Anemia Drugs Up Cancer Death Risk
Anemia Drug Benefits Overrated, Risks Underrated? continued...
The effect on tumor cells, Lai says, is to help them invade deeper into the body.
Meanwhile, U.S. doctors began using more and more of the drugs. Instead of using the drugs to bring patients' red blood cell counts up to minimum levels, they began using it to bring blood cell counts as close to normal as possible. Fueling the process was a rebate scheme in which the companies making the drugs paid doctors millions of dollars to give the drugs to their patients.
"We had a class of drug approved for a very specific indication.
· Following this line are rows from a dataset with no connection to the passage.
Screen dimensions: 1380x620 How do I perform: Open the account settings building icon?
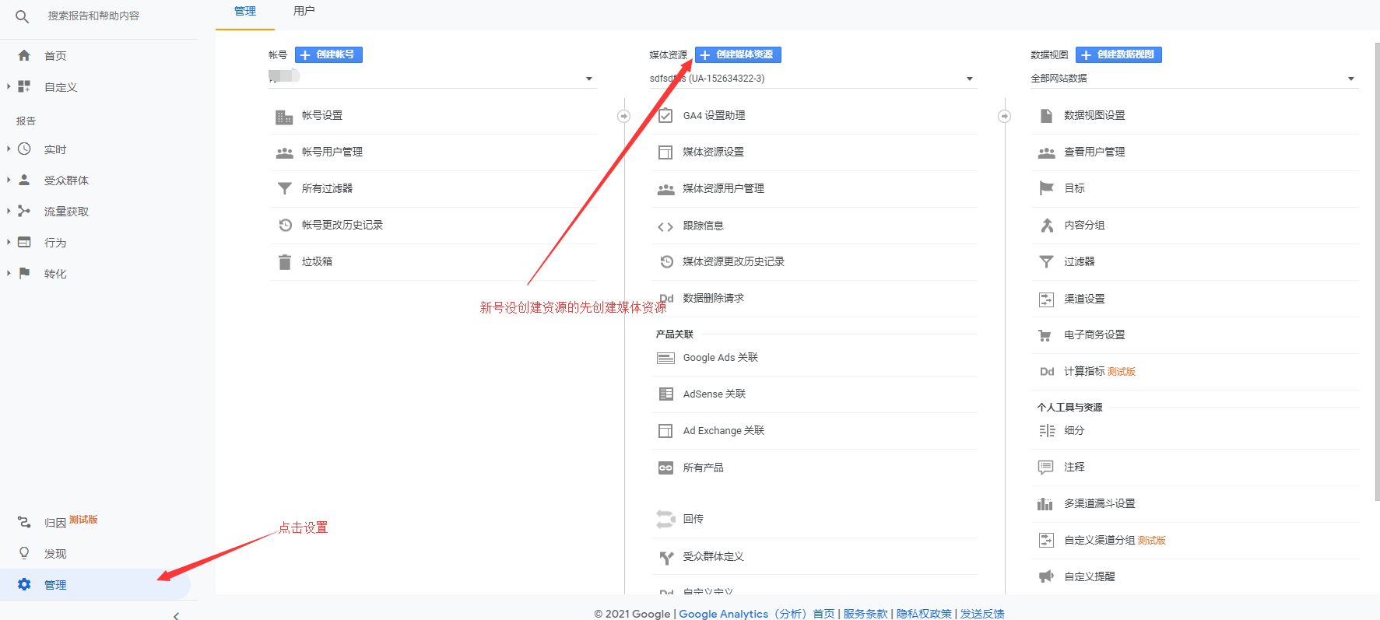click(284, 117)
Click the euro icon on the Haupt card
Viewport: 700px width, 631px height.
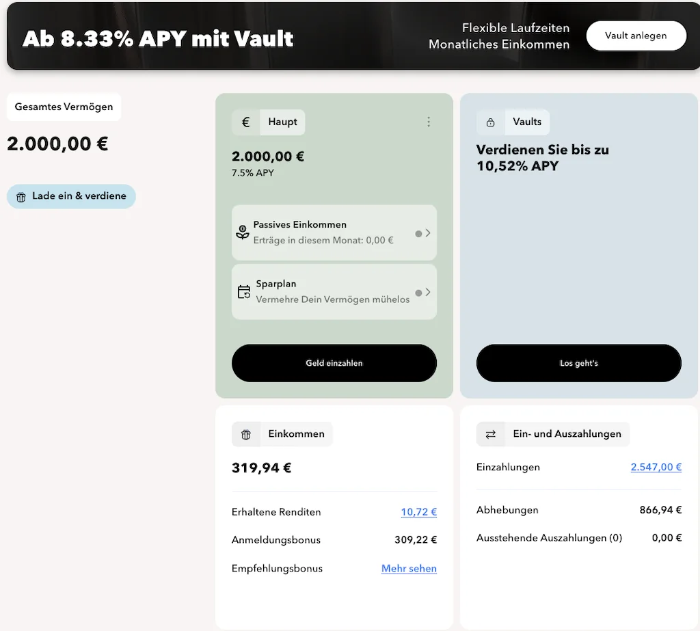245,122
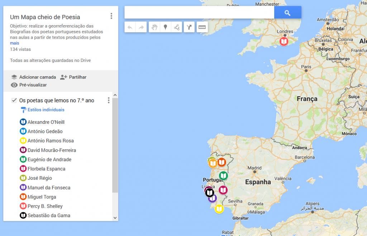367x236 pixels.
Task: Select the hand pan tool
Action: tap(154, 27)
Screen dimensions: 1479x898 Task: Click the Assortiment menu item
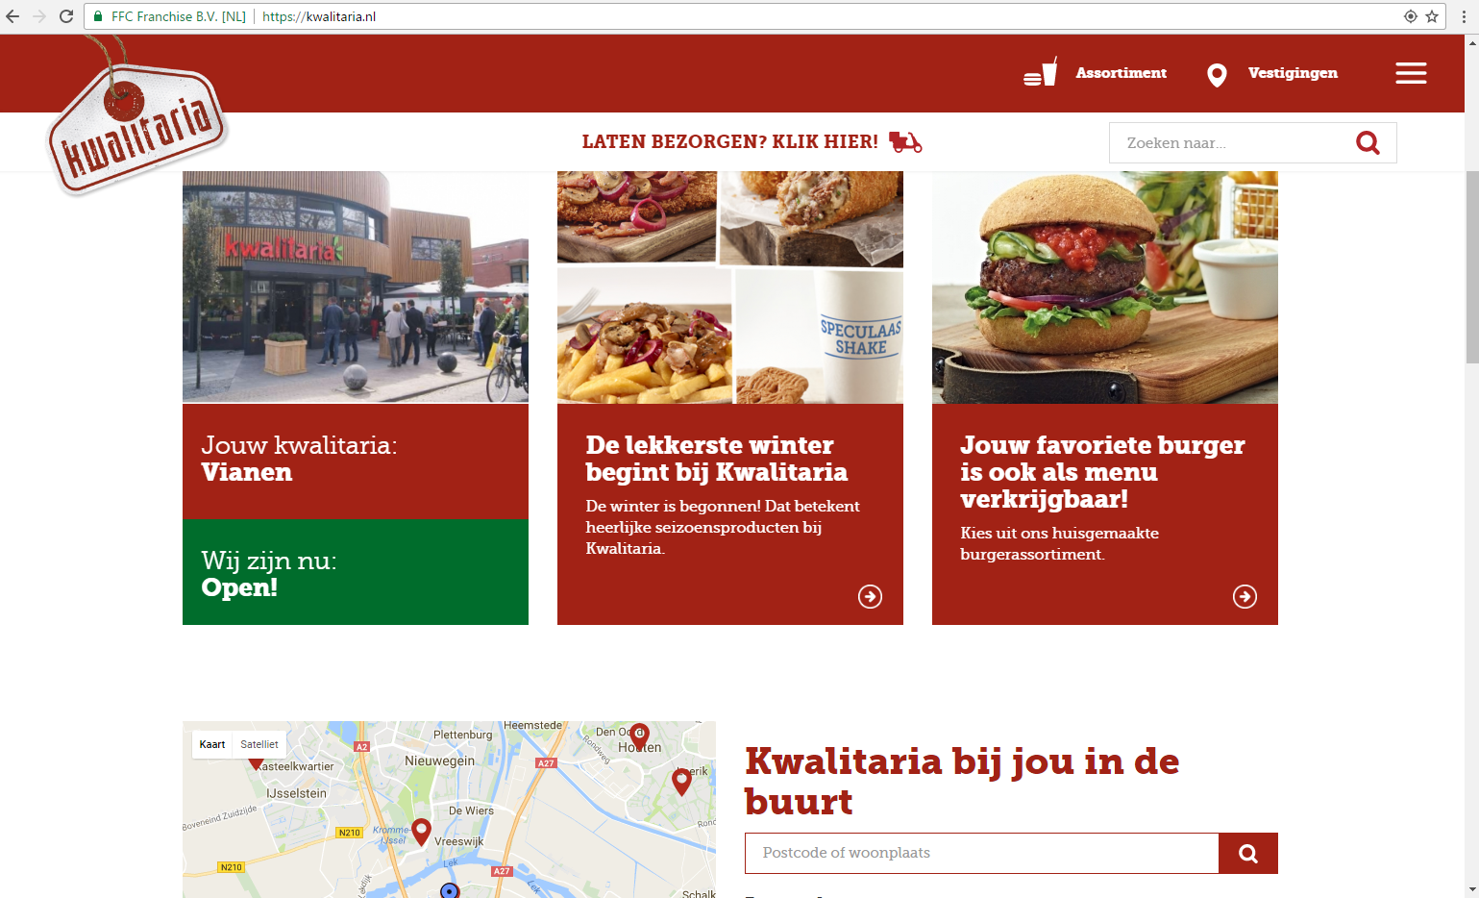click(1121, 73)
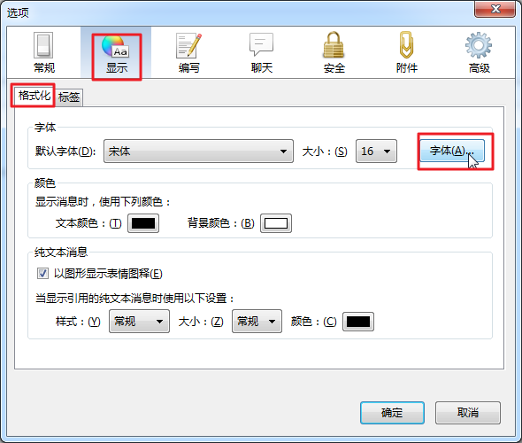Screen dimensions: 522x443
Task: Open the 安全 padlock security icon
Action: tap(334, 52)
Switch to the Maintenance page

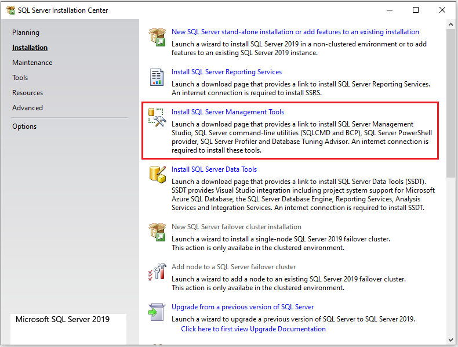32,63
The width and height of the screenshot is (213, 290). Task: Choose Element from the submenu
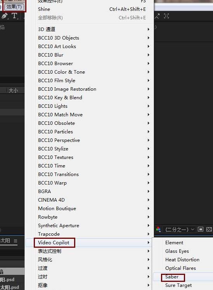point(174,243)
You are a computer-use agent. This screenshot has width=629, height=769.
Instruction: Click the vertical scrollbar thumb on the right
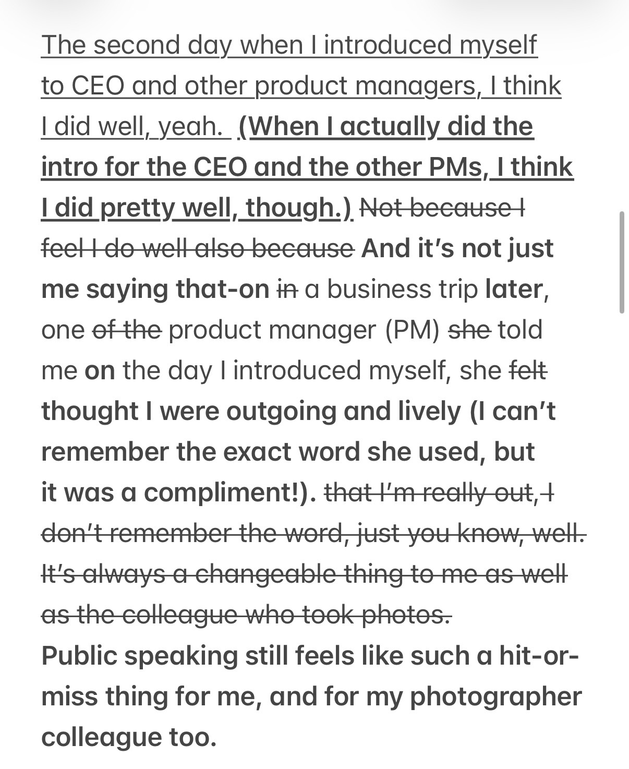point(622,262)
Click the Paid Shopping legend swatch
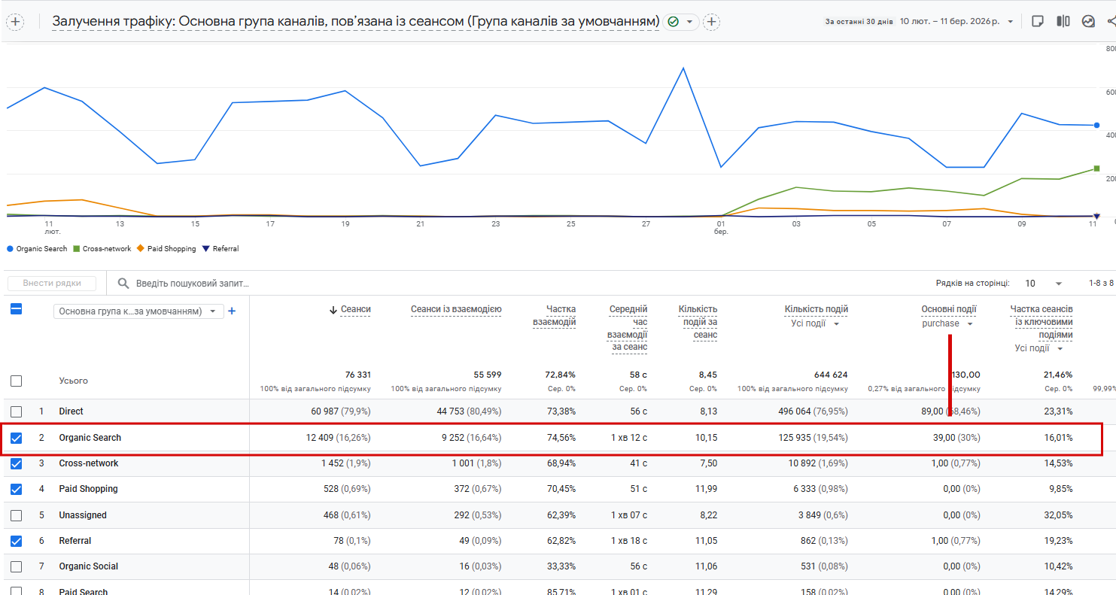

But through a variety of professional concerns and legitimate patient interests -- combined with heavy advertising and doctor-reimbursement policies -- we expanded use of these drugs beyond their original intent," Len Lichtenfeld, MD, deputy chief medical officer at the American Cancer Society, tells WebMD.
The unchecked use of Procrit, Epogen, and Aranesp began to unravel in May 2006, when a research review by the U.S. Agency for Healthcare Research and Quality showed that the drugs increased patients' risk of deadly blood clots.
But Lichtenfeld says what really shocked cancer doctors was the FDA's January 2007 release of a "Dear Health Care Professional" letter from Aranesp maker Amgen. The letter informed doctors that cancer patients no longer on chemotherapy but still taking Aranesp appeared to die more often than patients not taking it.
Now the Bennett study confirms this suspicion -- and strongly suggests that it applies to the entire class of ESA drugs.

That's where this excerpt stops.